Weekly budget burn rate alerts: If a product line is on pace to exceed its monthly budget by day 10 of the month, alert early rather than at month end.

Putting It All Together: A Reference Architecture Summary

Here is the complete data flow in one view:

A user request arrives at your API gateway. The gateway injects product_line_id and creates a run_id, attaching both to OTel baggage.
The orchestrator agent spawns sub-agents. Each sub-agent inherits the baggage context automatically.
Every LLM call, tool call, and compute event emits a structured cost event to a Kafka topic.
A stream processing job enriches events with pricing data and validates attribution metadata.
Enriched events land in ClickHouse, partitioned by month and ordered by product line and time.
Grafana reads from ClickHouse for real-time operational dashboards.
A weekly scheduled job materializes chargeback reports and delivers them to product owners.
A monthly export feeds into the finance system for P&L allocation.

Common Pitfalls to Avoid

Attributing by service name instead of workflow context: Tagging costs to "the inference service" tells you nothing. Always attribute to the workflow and product line that initiated the work.
Ignoring development and staging costs: These can be 20 to 40 percent of total AI spend in active development cycles. Track them separately, not as noise in production data.
Using list prices instead of contracted rates: If you have negotiated rates with your LLM provider (increasingly common for enterprise customers in 2026), your estimated costs will be materially wrong if you use public pricing.
Skipping taxonomy governance: Without a formal process for adding new product_line_id values, engineers will invent their own, and your reports will fragment into dozens of unrecognized identifiers. Treat the taxonomy as a governed artifact, versioned and reviewed like a database schema.

Conclusion

Building a backend cost attribution system for multi-agent AI workflows is not a glamorous project, but it is one of the highest-leverage infrastructure investments your engineering team can make in 2026. As AI spend continues to grow as a percentage of total infrastructure cost, the organizations that can see exactly where that money is going will make dramatically better decisions: which workflows to optimize, which product lines to scale, and which experiments to kill before they drain the budget.

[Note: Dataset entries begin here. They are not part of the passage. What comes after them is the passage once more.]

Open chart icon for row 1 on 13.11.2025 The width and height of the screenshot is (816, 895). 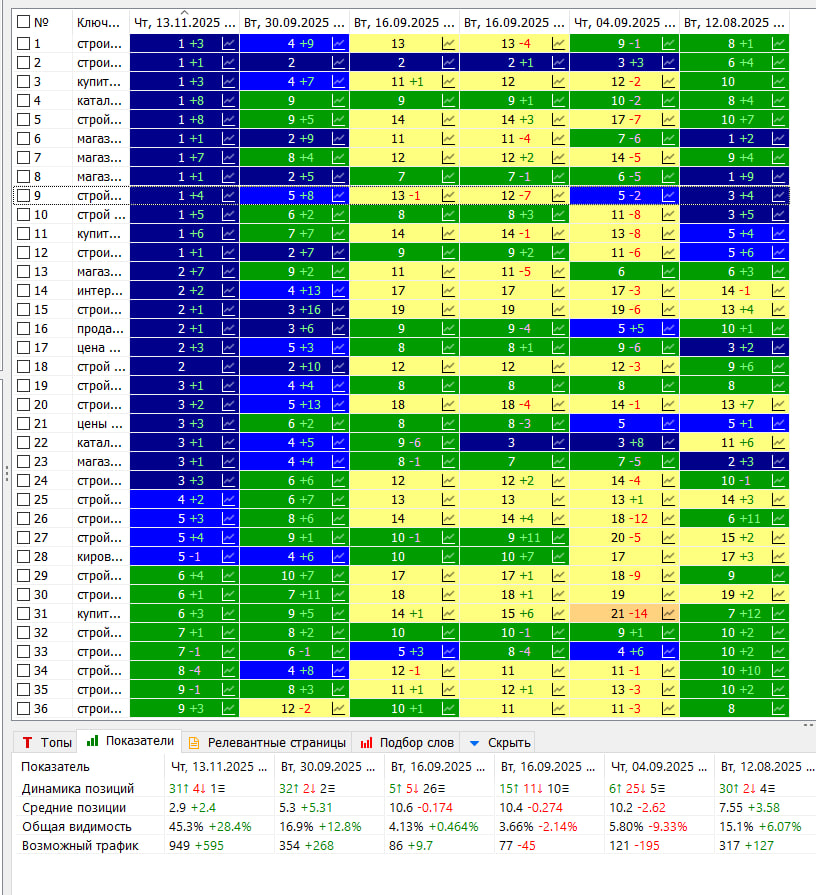click(228, 43)
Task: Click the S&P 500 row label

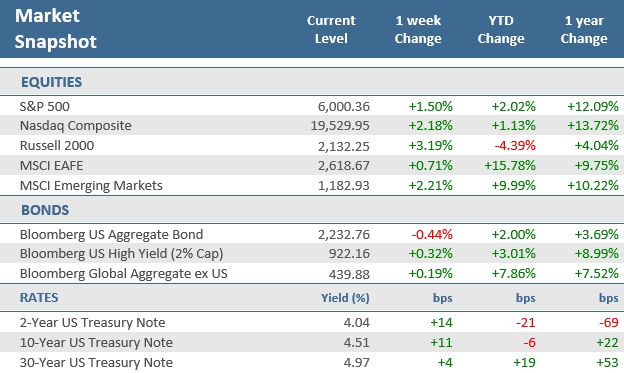Action: coord(45,106)
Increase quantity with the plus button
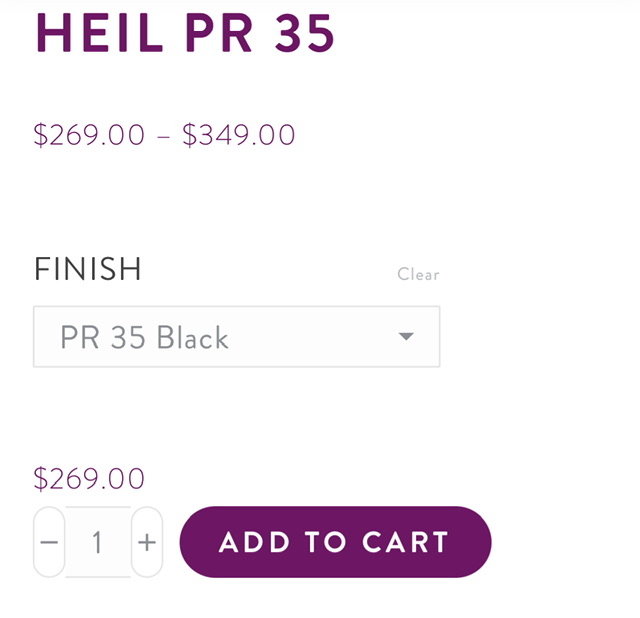Viewport: 640px width, 618px height. point(147,542)
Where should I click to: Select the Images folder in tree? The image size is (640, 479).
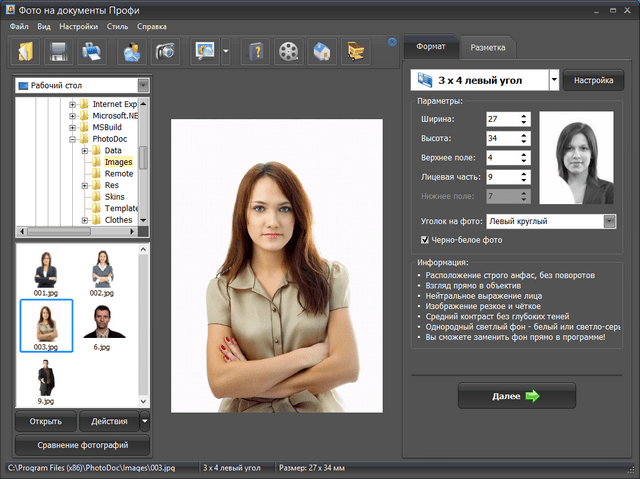[118, 162]
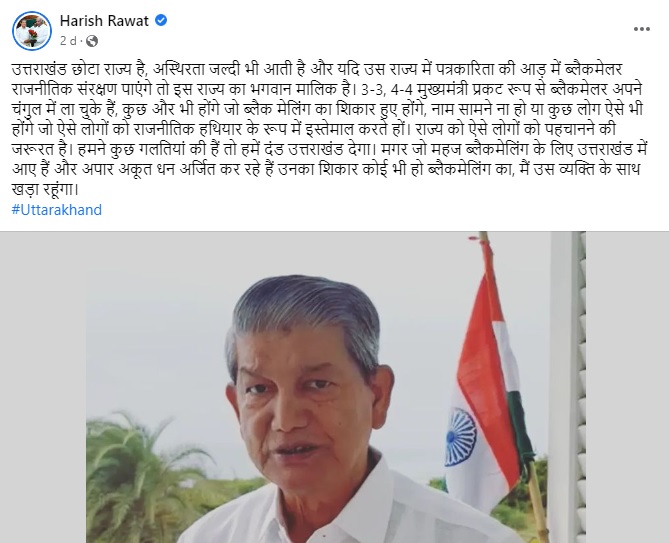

The architecture described here, trace-first context propagation, event-driven cost collection, stream enrichment, and columnar storage, is production-tested and scales from a few thousand workflow runs per day to tens of millions. Start with Step 1 (taxonomy definition) and Step 2 (trace context propagation). Those two steps alone will give you more visibility than most engineering teams have today. The rest of the pipeline can be built incrementally.

The goal is not perfect cost accounting on day one. The goal is to make cost a first-class observable in your AI system, right alongside latency and error rate. When your engineering team treats AI cost with the same rigor as performance, the entire product development culture shifts. And that shift pays for itself very quickly.